8/27/11

Share prices: ExxonMobil vs ConocoPhillips

In a previous post we have extended our original pricing model for ConocoPhillips and found that the evolution of its share can be best approximated by a linear function of the difference between the core CPI, coreCPI, and the consumer price index of energy, eCPI.  Originally, the model for a share price, p(t), (we use a monthly closing price adjusted for dividends and splits) was based on the difference between the core and headline CPI:

p(t) = A + B (coreCPI - CPI(t))                                 (1)
where A and B are empirical constants; t is the elapsed time.  

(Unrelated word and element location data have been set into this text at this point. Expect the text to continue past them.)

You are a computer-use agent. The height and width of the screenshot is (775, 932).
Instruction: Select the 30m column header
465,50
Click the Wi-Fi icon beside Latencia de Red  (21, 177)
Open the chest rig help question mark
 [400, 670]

Here we test pricing models for ExxonMobil, XOM(t), with the same CPI and PPI components as we used for ConocoPhillips. The set of defining indices includes the core and headline CPI, the consumer price index of energy, eCPI, and the producer price index of crude petroleum, pPPI, together with the overall PPI. Thus, we test model (1) with p(t)=XOM(t) and two different models for the period between 2001 and 2011: 
XOM(t) = A1 + B1(coreCPI - eCPI(t))  (2) 

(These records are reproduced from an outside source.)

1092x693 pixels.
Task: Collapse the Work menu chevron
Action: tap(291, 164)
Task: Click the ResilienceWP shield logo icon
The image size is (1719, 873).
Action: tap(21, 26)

XOM(t) = A2 + B2(pPPI - PPI(t))         (3) 
Figures 1 through 3 compare three XOM models. Coefficients in (1) through (3) are given in corresponding Figure captions. The best model (in sense of RMS residual, s) for the period between 2001 and July 2011 is based on the core and headline CPI (s=$9.32). Almost the same accuracy is associated with the model based on the core and energy CPI (s=$9.84). At the same time, model (3) based on the producer price indices is the worst (s=$10.9).
There is a dramatic difference between ExxonMobil and ConocoPhillips. The former company was less sensitive to the change in consumer prices during the financial crisis. The predicted amplitude is much higher than that observed between 2008 and 2009. ConocoPhillips has followed up the change in the difference between the core and energy CPI. When the behavior between 2008 and 2009 is extrapolated into the 2010s, the expected fall in oil price at a five-year horizon down to $30 per barrel will likely not result in a proportional decrease of XOM’s shares.
Figure 1.  The observed XOM price and that predicted from the core and headline CPI.  A=$86, B=-5.8.
Figure 2.  The observed XOM price and that predicted from the core CPI and the consumer price index of energy.  A1=$56, B1=-0.27.
Figure 3.  The observed XOM price and that predicted from the overall PPI and the producer price index of crude petroleum (domestic production).  A2=$68, B2=-0.55.